▶ **Trecho para leitura**
━━━━━━━━━━

Opinião: Uma freada brusca e necessária na Catalunha

Líder catalão suspendeu independência da região em busca de diálogo. Foi uma decisão sensata e uma oferta que o governo espanhol não deve recusar, opina a jornalista María Santacecilia.

Manifestantes favoráveis à independência da Catalunha se reúnem em Barcelona antes do discurso de Carles Puigdemont, nesta terça-feira (10/10)

Manifestantes pró-independência se reúnem em Barcelona antes do discurso de do líder catalão

A expectativa antes da aparição de Carles Puigdemont no Parlamento da Catalunha era grande. As pressões sofridas pelo chefe de governo da região nos últimos dias também. O atraso no início da sessão parlamentar foi causado por conversações de última hora entre Puigdemont e os parceiros de esquerda da coalizão do Govern de Catalunya, cujas bases mais radicais consideraram o discurso do líder uma "traição inadmissível".

━━━━━━━━━━

Dados coletados:
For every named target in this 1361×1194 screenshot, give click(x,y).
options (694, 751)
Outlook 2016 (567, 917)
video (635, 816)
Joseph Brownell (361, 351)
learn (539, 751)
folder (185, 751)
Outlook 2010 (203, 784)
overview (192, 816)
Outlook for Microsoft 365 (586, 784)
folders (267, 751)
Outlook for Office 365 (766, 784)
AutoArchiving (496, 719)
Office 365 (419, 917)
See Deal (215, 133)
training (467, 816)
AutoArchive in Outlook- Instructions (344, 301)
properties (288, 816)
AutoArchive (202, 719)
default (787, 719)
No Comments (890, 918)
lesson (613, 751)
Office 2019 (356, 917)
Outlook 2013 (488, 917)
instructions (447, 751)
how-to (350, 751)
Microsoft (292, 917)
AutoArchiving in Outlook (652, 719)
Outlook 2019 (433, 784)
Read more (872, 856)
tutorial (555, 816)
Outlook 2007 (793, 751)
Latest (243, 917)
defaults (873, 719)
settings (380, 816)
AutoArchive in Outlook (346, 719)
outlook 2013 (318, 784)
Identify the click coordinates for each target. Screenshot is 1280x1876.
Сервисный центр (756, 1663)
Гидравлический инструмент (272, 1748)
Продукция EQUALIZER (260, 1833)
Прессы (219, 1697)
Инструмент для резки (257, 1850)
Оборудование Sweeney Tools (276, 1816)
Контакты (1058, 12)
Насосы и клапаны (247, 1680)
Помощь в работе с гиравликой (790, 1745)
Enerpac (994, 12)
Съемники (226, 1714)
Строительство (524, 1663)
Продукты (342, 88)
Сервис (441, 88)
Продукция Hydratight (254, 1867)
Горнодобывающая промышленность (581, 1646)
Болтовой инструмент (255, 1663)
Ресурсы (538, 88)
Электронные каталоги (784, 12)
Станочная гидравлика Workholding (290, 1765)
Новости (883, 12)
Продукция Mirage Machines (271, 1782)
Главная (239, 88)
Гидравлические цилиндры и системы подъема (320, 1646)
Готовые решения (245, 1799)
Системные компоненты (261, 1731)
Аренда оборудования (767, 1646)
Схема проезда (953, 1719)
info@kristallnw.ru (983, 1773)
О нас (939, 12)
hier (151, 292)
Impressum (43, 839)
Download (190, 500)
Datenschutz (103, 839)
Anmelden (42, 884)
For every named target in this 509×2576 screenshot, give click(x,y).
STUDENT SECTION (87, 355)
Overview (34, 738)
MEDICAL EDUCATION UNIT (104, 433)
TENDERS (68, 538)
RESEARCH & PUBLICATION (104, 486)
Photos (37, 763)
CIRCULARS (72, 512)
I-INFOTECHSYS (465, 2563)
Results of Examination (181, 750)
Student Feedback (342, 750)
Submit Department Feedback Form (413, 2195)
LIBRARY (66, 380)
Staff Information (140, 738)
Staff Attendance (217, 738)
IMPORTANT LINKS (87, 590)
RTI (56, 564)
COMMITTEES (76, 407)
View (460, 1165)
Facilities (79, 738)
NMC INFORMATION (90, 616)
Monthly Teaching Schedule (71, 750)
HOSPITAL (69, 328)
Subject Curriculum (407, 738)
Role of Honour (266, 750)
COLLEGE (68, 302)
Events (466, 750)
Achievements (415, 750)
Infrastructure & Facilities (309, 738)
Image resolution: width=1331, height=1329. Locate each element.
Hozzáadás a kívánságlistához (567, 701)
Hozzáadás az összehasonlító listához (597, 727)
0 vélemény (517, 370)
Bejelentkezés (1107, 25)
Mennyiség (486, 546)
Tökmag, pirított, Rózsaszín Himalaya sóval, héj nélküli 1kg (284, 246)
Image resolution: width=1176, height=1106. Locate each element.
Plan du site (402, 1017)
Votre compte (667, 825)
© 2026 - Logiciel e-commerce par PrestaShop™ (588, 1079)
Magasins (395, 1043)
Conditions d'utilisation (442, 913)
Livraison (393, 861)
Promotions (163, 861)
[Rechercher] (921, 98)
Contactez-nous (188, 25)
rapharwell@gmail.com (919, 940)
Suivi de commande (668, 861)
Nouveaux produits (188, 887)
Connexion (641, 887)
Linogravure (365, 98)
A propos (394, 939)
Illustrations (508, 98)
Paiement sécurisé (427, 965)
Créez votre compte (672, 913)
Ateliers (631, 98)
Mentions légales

━━━━━━━━━━

▶ **Complete o seguinte**
1: Segundo o artigo de opinião sobre a Catalunha, o que causou o atraso no início da sessão parlamentar?
2: Continue o artigo de opinião sobre a Catalunha a partir da última frase apresentada.
O material coletado é independente do artigo sobre a Catalunha.

▶ **Respostas às tarefas**
1: Conversações de última hora entre Puigdemont e os parceiros de esquerda da coalizão do Govern de Catalunya.

2:
Leia mais: O barril de pólvora catalão

O discurso de Puigdemont se manteve fiel à sua linha argumentativa dos últimos meses. Com seu tom desafiador, ele chegou a ir além, ao dizer que a recente  fuga de empresas da Catalunha não tem "efeito real" sobre a força econômica da região.

María Santacecília, jornalista da redação espanhola da DW

María Santacecília, jornalista da redação espanhola da DW

Puigdemont recordou em seu discurso as "humilhações" sofridas pela região durante os últimos 15 anos por causa do Estado espanhol: a modificação, pelo Tribunal Constitucional, de aspectos sensíveis de seu estatuto de autonomia de 2006, a reiterada recusa do governo central de levar a cabo uma consulta popular de comum acordo sobre a independência da Catalunha, as sanções sofridas por aqueles que quiseram impor uma consulta sobre o assunto em 9 de novembro de 2014 e, finalmente, a violência empregada pelas forças de segurança espanholas durante o referendo do último dia 1º de outubro.

Apesar de ter sido realizada em condições irregulares, Puigdemont deu legitimidade ao resultado dessa votação e declarou a independência da Catalunha como República independente. Em seguida, suspendeu a declaração e apelou ao diálogo.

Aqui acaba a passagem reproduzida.